▸ **TEXT SEGMENT**:

* * * * * * * * *

A solution to this manpower shortfall was supposed to be found in the establishment of the National Reserve Forces (NSR), with 20,000 fully trained part-time volunteers who would flesh out the order of battle in a crisis. Yet the NSR, which was announced by the MoD five years ago with much fanfare, has had considerable teething problems, with shortages of recruits and inadequate training budgets. Recent reports indicate both morale and readiness are low among NSR soldiers, who feel poorly treated by the regular military, while none dispute that the force has only recruited and trained 10,000 troops, half the target figure.
Quality can compensate for deficient quantity to an extent, and Poland’s recent acquisition of more late-model Leopard II tanks from Germany, adding to the 124 it already has, means they will be able to replace most of their Soviet-model legacy armor, and meet any Russian incursion on an equal footing in terms of quality, if not quantity. By approximately 2020, the air force will have wholly replaced its Soviet-era helicopters, buying 150 modern airframes, while the MoD plans to purchase thirty-two late-model attack helicopters by 2022, which would pose a significant threat to Russian armor.
More interesting still are plans taking shape to give Warsaw asymmetric deep-strike capabilities to resist Russian aggression. The navy and the army intend to acquire long-range missiles to counter superior Russian numbers, but the cornerstone of the deterrence concept called “Polish Fangs” by Warsaw is the AGM-158 Joint Air-to-Surface Standoff Missile (JASSM), to be carried by the air force’s F-16 fleet (the wing of forty-eight F-16’s is the backbone of Polish airpower). Combined with drones and Poland’s excellent special operations forces, which are among the best in NATO, Warsaw believes that the American JASSM on the American F-16 will give them an important qualitative advantage over the Russians, including the ability to precisely hit targets up to 370 kilometers behind enemy lines.
Yet even the most optimistic forecasts predict that “Polish Fangs” will not be fully operational for three more years — five seems a more realistic estimate — so there is the pressing matter of deterring Putin’s rising aggression right now. To provide additional deterrence, Warsaw is taking the remarkable step of creating home guard forces to harass the Russians in the event of occupation, a condition that Poles are only too familiar with. Unlike Ukraine, Poland plans to be prepared should Putin opt for war.

* * * * * * * * *

▸ **DATA EXCERPTS**:
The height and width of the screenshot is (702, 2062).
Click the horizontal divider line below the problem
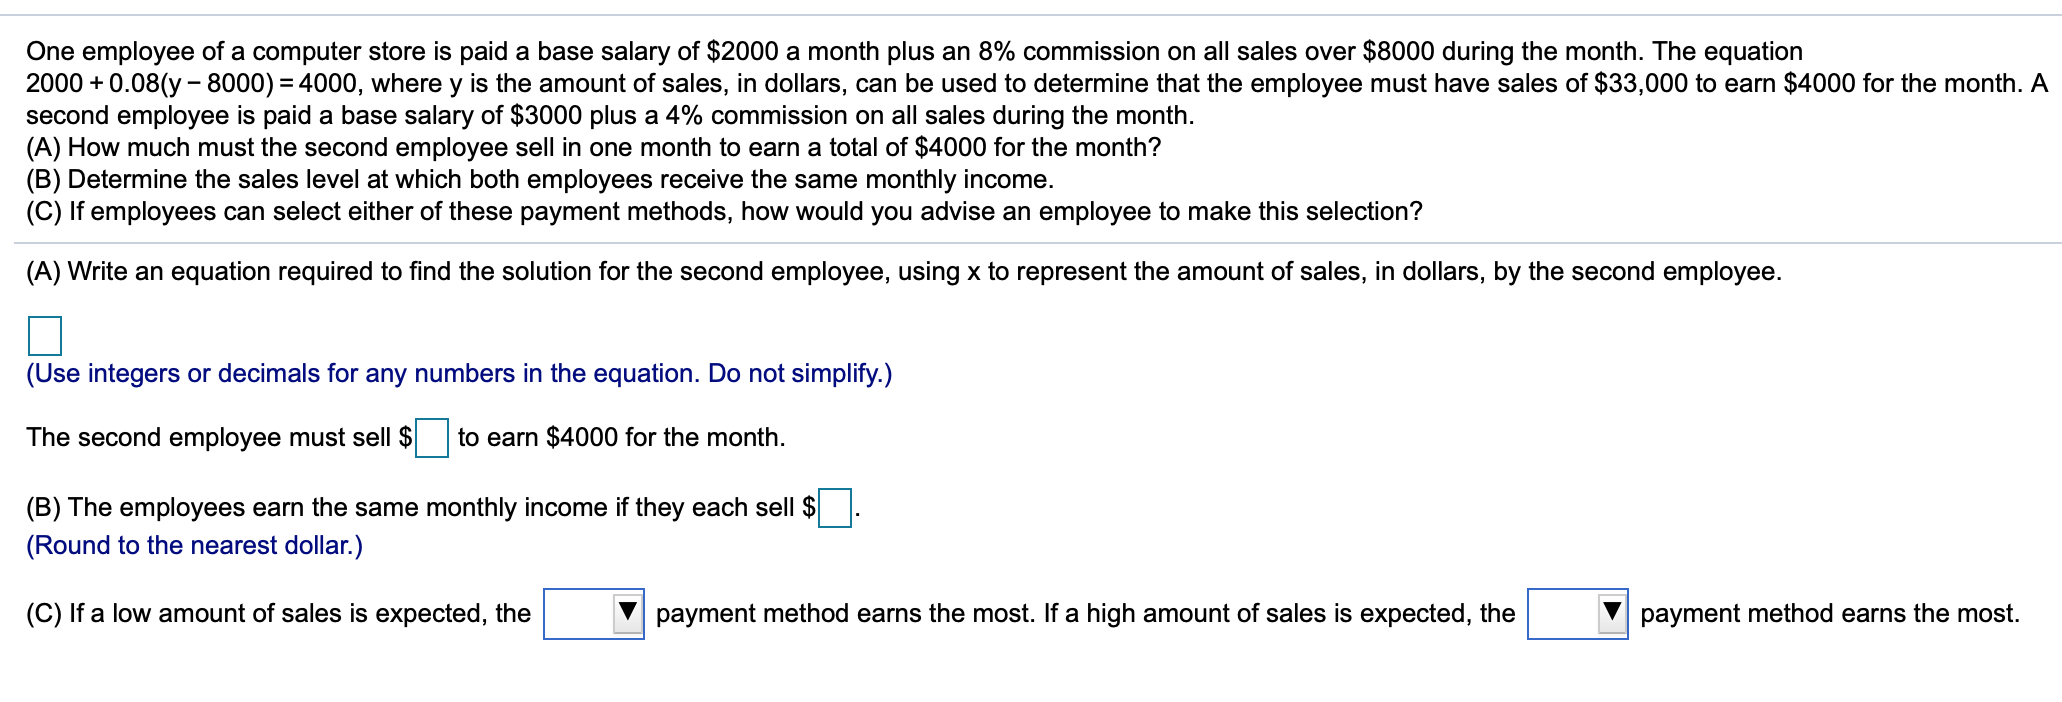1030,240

* * * * * * * * *

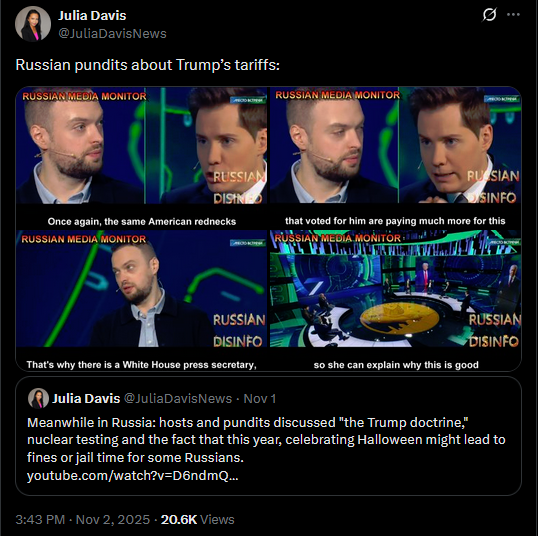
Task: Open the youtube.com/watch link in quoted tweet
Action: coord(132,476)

* * * * * * * * *

▸ **TASK DESCRIPTION**: Continue the text on Poland's military preparations against Russia, beginning after its final sentence. The data that accompanies the passage is not required for this exercise.

▸ **RESULT OF THIS EXERCISE**:
Ever since Moscow’s aggression against Kyiv became overt in the spring, the Polish MoD began quietly standing up volunteer forces to bolster the armed forces, should the Russians come again. Word of this became public this week with a story in the Polish edition of Newsweek that details what’s been going on behind the scenes. Building on shooting clubs that exist all over the country, possessing several hundred thousand members, the MoD has been supporting the establishment of paramilitary units that would bolster the army if needed. Their intent would be to counter Russian irregulars, GRU’s “little green men” that caused such havoc in Crimea a few months ago.
How many volunteers have already been enrolled is unclear, though it’s evident that the number far exceeds the 10,000 belonging to the NSR. In late September, and explicitly invoking the legendary Home Army (Armia Krajowa — AK) that resisted Nazi occupation in the Second World War, the first volunteer unit was sworn in at Świdnik, near the eastern border, with modest public fanfare, despite the fact that the MoD considers the existence of this new shadow army to be officially classified.
Advocates of the reborn Home Army speak of finding 100,000 volunteers soon, but that seems a rather long-term goal. While this project has attracted the support of some Polish right-wingers — the sort who tend to join rifle clubs — its MoD manager is Major General Bogusław Pacek, the director of the National Defense Academy, a veteran of Poland’s Cold War Communist military not known for dirigiste views. Pacek’s quiet enthusiasm for a new Home Army has been noted and it can be expected that before long “AK 2.0″ may constitute more than a nuisance to any invader.
This begs that question why Poland, a leading member of the Atlantic Alliance, thinks it needs to worry about an actual Russian invasion. In the first place, the Poles have been invaded and occupied by Moscow too many times over the centuries, including twice during the last one, to think this is just a fantasy. Putin’s harsh and threatening language gets more attention in Warsaw than just about anywhere else.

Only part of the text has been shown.